ENTRIES PROVIDED:
* * *

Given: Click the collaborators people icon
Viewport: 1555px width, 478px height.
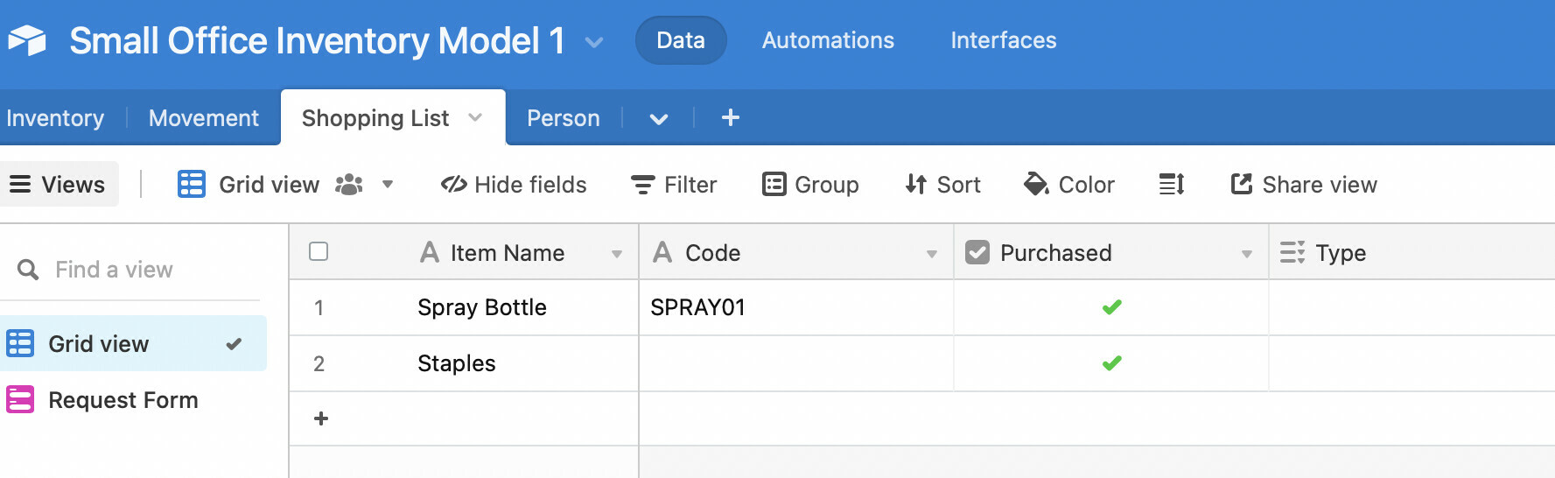Looking at the screenshot, I should pyautogui.click(x=349, y=185).
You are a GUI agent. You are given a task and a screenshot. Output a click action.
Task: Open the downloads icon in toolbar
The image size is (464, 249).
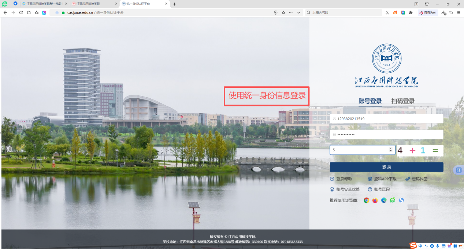443,12
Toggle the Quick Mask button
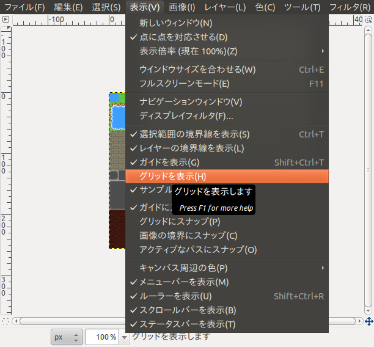Image resolution: width=374 pixels, height=347 pixels. [x=6, y=321]
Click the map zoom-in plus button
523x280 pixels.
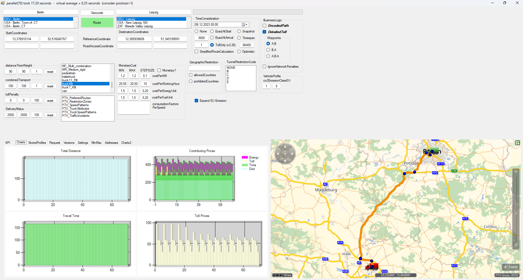coord(516,172)
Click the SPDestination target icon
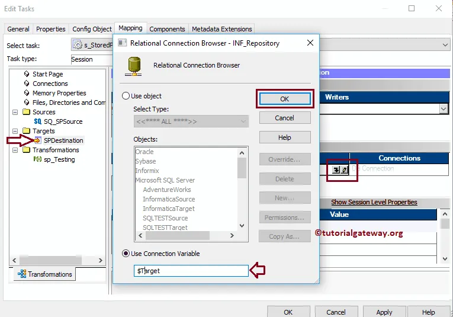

* * *

SHORT PROBLEM:
Please copy all the rows above, swapping "icon" for "symbol" wherever it occurs, with everything else unchanged and the pictures omitted.

SOLUTION TO THIS PROBLEM:
Given: Click the collaborators people symbol
Viewport: 1555px width, 478px height.
Looking at the screenshot, I should pyautogui.click(x=349, y=185).
You are a GUI agent. You are given a task and a screenshot. Output a click action.
Task: Open the downloads symbol in toolbar
The image size is (464, 249).
443,12
Toggle the Quick Mask button
Image resolution: width=374 pixels, height=347 pixels. [x=6, y=321]
Click the map zoom-in plus button
523x280 pixels.
coord(516,172)
Click the SPDestination target symbol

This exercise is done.